On March 12, the National Labor Relations Board (NLRB) announced that it would withdraw a proposed rule that would have established that students at the graduate and undergraduate levels who perform services, including teaching or research, for their universities for compensation were not employees.
While graduate students at public universities have been allowed to unionize for years, this has not been the case for those at private universities. The drive for unionization among graduate students at private universities accelerated in 2016 after the NLRB allowed graduate students at Columbia to form a union. Since then, graduate students across the country, including Graduate Students United (GSU) at the University of Chicago, have attempted to unionize in order to advocate for better working conditions.

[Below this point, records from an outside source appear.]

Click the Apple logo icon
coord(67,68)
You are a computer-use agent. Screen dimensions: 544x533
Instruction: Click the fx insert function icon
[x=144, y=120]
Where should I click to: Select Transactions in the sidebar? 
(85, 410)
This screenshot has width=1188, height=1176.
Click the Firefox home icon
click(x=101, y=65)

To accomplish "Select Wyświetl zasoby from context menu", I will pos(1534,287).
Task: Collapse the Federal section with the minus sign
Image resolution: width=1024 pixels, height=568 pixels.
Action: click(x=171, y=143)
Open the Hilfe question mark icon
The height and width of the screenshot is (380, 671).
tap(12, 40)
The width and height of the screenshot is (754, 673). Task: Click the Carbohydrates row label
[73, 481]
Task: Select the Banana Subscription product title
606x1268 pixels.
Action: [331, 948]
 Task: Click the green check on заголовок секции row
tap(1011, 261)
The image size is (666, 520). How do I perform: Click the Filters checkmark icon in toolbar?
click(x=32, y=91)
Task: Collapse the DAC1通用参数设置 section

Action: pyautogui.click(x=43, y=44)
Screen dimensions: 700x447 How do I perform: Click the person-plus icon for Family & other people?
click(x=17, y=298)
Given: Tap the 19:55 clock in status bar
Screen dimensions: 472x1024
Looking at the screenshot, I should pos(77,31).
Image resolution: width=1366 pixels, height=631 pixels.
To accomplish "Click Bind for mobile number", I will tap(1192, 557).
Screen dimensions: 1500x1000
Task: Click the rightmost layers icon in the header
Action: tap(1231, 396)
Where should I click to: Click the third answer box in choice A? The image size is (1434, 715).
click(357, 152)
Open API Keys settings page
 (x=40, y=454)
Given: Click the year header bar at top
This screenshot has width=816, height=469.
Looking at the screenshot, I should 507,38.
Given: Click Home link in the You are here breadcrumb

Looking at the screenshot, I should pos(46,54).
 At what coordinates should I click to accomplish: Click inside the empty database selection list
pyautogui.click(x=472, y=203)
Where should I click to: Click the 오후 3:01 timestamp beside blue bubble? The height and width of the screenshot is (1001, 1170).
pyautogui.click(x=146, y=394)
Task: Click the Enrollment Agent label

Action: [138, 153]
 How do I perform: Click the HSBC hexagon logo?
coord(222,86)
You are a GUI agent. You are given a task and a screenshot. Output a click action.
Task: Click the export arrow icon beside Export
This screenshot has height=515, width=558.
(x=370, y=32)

In UChicago’s case, GSU has advocated for an end to the student services fee, more flexible program deadlines, and an increased say in the administrative decisions that impact graduate students.
The now-withdrawn rule, which was proposed in 2019, would have severely damaged the unionization efforts of graduate students at private universities as it would have codified that graduate student workers were not recognized as statutory employees, barring them from federal collective bargaining rights guaranteed by the National Labor Relations Act.
“The change of the rule today is showing the winds are in [GSU’s] favor. By August or so, there should be a Democratic majority on the board again and so legally our options are looking better than they have been over the past four years,” said Laura Colaneri, a member of GSU’s communications committee. “As of right now, we’re not relying on any one strategy in particular, we’re focusing on the needs of our members and trying to do things that will have immediate benefits on campus and aren’t subject to shifting political tides on a Federal level.”
This strategy of caution has defined how GSU has operated, including their 2018 decision to withdraw their case for recognition from the NLRB. At the time, graduate student organizers across the country feared that the Republican majority on the NLRB, appointed by then-President Donald Trump, would use the case as an opportunity to overturn the Columbia decision of 2016 and declare that graduate students weren’t statutory employees.
“One of our other lessons over the past few years has been that you can’t put all your eggs in one basket. The government will sometimes support you and sometimes it won’t. And when you know that you’re in the right, in terms of your actions and that you’re trying improve people’s working conditions on campus, you’ve really got to explore all of your options,” Colaneri said.